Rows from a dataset
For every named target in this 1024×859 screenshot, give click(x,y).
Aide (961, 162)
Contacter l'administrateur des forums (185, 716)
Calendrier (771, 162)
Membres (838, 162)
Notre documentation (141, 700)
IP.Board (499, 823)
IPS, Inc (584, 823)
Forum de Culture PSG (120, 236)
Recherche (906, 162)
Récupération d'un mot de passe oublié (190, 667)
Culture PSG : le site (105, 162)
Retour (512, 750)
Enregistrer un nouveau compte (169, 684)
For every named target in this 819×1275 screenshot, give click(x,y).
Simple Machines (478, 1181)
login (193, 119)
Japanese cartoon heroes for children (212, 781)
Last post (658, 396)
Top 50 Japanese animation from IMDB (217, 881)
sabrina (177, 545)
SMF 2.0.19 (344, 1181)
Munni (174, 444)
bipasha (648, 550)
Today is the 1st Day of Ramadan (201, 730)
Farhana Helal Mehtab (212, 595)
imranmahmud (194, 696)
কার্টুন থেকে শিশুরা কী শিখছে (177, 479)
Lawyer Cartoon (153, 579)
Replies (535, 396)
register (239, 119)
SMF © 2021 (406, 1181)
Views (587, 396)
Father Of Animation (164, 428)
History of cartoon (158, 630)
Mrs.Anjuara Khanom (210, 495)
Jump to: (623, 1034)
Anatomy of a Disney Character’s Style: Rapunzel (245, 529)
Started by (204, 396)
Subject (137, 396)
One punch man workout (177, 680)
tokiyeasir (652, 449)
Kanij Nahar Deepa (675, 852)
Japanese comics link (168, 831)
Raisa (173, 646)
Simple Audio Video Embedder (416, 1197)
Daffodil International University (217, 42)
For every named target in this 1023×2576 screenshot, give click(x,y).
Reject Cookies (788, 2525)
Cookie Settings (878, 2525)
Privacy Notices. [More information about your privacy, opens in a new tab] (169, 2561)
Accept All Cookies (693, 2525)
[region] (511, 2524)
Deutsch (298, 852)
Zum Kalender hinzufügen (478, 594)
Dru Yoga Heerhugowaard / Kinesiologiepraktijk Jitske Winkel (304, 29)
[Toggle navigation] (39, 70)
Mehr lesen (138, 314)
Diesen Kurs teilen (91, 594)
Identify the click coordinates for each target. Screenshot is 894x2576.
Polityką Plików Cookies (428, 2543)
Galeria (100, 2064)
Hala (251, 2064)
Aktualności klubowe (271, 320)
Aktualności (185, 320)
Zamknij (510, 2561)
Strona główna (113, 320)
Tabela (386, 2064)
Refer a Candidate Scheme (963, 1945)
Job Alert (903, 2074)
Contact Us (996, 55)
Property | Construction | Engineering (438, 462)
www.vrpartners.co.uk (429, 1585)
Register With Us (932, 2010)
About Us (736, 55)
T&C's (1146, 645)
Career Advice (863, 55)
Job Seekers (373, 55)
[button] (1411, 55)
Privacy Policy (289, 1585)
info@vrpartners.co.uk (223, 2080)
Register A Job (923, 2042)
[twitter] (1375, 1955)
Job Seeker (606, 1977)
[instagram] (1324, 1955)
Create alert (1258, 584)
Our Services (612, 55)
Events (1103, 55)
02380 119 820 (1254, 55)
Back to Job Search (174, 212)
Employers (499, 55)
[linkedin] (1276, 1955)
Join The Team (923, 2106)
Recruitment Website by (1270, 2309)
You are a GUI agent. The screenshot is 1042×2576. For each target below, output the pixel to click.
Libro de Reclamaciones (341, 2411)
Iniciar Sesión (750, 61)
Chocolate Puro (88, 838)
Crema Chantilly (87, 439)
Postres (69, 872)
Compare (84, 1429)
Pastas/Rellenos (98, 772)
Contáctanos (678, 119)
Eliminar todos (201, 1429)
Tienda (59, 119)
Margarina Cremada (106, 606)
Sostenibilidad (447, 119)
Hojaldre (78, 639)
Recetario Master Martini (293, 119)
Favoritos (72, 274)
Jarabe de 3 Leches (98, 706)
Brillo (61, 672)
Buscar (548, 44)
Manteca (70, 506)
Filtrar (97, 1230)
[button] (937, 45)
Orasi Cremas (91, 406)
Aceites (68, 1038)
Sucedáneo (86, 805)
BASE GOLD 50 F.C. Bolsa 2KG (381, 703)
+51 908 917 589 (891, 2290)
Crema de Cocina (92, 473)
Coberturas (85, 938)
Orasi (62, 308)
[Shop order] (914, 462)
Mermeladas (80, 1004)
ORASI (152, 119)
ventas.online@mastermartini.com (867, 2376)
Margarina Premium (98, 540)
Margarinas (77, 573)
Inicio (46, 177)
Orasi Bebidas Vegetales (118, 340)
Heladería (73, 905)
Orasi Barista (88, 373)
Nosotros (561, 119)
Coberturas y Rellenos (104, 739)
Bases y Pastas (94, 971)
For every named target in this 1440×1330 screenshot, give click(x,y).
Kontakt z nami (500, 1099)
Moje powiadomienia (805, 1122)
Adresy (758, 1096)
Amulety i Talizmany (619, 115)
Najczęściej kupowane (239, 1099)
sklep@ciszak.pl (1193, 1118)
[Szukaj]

■ EXERCISE GOAL ■
Update the listing above, replacing every "named target" with "labeled target" and leaving everything else unchanged.

■ FINAL RESULT ■
For every labeled target in this 1024×859 screenshot, give click(x,y).
Aide (961, 162)
Contacter l'administrateur des forums (185, 716)
Calendrier (771, 162)
Membres (838, 162)
Notre documentation (141, 700)
IP.Board (499, 823)
IPS, Inc (584, 823)
Forum de Culture PSG (120, 236)
Recherche (906, 162)
Récupération d'un mot de passe oublié (190, 667)
Culture PSG : le site (105, 162)
Retour (512, 750)
Enregistrer un nouveau compte (169, 684)
For every labeled target in this 819×1275 screenshot, give click(x,y).
Simple Machines (478, 1181)
login (193, 119)
Japanese cartoon heroes for children (212, 781)
Last post (658, 396)
Top 50 Japanese animation from IMDB (217, 881)
sabrina (177, 545)
SMF 2.0.19 (344, 1181)
Munni (174, 444)
bipasha (648, 550)
Today is the 1st Day of Ramadan (201, 730)
Farhana Helal Mehtab (212, 595)
imranmahmud (194, 696)
কার্টুন থেকে শিশুরা কী শিখছে (177, 479)
Lawyer Cartoon (153, 579)
Replies (535, 396)
register (239, 119)
SMF © 2021 (406, 1181)
Views (587, 396)
Father Of Animation (164, 428)
History of cartoon (158, 630)
Mrs.Anjuara Khanom (210, 495)
Jump to: (623, 1034)
Anatomy of a Disney Character’s Style: Rapunzel (245, 529)
Started by (204, 396)
Subject (137, 396)
One punch man workout (177, 680)
tokiyeasir (652, 449)
Kanij Nahar Deepa (675, 852)
Japanese comics link (168, 831)
Raisa (173, 646)
Simple Audio Video Embedder (416, 1197)
Daffodil International University (217, 42)
For every labeled target in this 1023×2576 screenshot, give click(x,y).
Reject Cookies (788, 2525)
Cookie Settings (878, 2525)
Privacy Notices. [More information about your privacy, opens in a new tab] (169, 2561)
Accept All Cookies (693, 2525)
[region] (511, 2524)
Deutsch (298, 852)
Zum Kalender hinzufügen (478, 594)
Dru Yoga Heerhugowaard / Kinesiologiepraktijk Jitske Winkel (304, 29)
[Toggle navigation] (39, 70)
Mehr lesen (138, 314)
Diesen Kurs teilen (91, 594)
Identify the click coordinates for each target. Screenshot is 894x2576.
Polityką Plików Cookies (428, 2543)
Galeria (100, 2064)
Hala (251, 2064)
Aktualności klubowe (271, 320)
Aktualności (185, 320)
Zamknij (510, 2561)
Strona główna (113, 320)
Tabela (386, 2064)
Refer a Candidate Scheme (963, 1945)
Job Alert (903, 2074)
Contact Us (996, 55)
Property | Construction | Engineering (438, 462)
www.vrpartners.co.uk (429, 1585)
Register With Us (932, 2010)
About Us (736, 55)
T&C's (1146, 645)
Career Advice (863, 55)
Job Seekers (373, 55)
[button] (1411, 55)
Privacy Policy (289, 1585)
info@vrpartners.co.uk (223, 2080)
Register A Job (923, 2042)
[twitter] (1375, 1955)
Job Seeker (606, 1977)
[instagram] (1324, 1955)
Create alert (1258, 584)
Our Services (612, 55)
Events (1103, 55)
02380 119 820 (1254, 55)
Back to Job Search (174, 212)
Employers (499, 55)
[linkedin] (1276, 1955)
Join The Team (923, 2106)
Recruitment Website by (1270, 2309)
You are a GUI agent. The screenshot is 1042×2576. For each target below, output the pixel to click.
Libro de Reclamaciones (341, 2411)
Iniciar Sesión (750, 61)
Chocolate Puro (88, 838)
Crema Chantilly (87, 439)
Postres (69, 872)
Compare (84, 1429)
Pastas/Rellenos (98, 772)
Contáctanos (678, 119)
Eliminar todos (201, 1429)
Tienda (59, 119)
Margarina Cremada (106, 606)
Sostenibilidad (447, 119)
Hojaldre (78, 639)
Recetario Master Martini (293, 119)
Favoritos (72, 274)
Jarabe de 3 Leches (98, 706)
Brillo (61, 672)
Buscar (548, 44)
Manteca (70, 506)
Filtrar (97, 1230)
[button] (937, 45)
Orasi Cremas (91, 406)
Aceites (68, 1038)
Sucedáneo (86, 805)
BASE GOLD 50 F.C. Bolsa 2KG (381, 703)
+51 908 917 589 (891, 2290)
Crema de Cocina (92, 473)
Coberturas (85, 938)
Orasi (62, 308)
[Shop order] (914, 462)
Mermeladas (80, 1004)
ORASI (152, 119)
ventas.online@mastermartini.com (867, 2376)
Margarina Premium (98, 540)
Margarinas (77, 573)
Inicio (46, 177)
Orasi Bebidas Vegetales (118, 340)
Heladería (73, 905)
Orasi Barista (88, 373)
Nosotros (561, 119)
Coberturas y Rellenos (104, 739)
Bases y Pastas (94, 971)
For every labeled target in this 1440×1330 screenshot, give click(x,y).
Kontakt z nami (500, 1099)
Moje powiadomienia (805, 1122)
Adresy (758, 1096)
Amulety i Talizmany (619, 115)
Najczęściej kupowane (239, 1099)
sklep@ciszak.pl (1193, 1118)
[Szukaj]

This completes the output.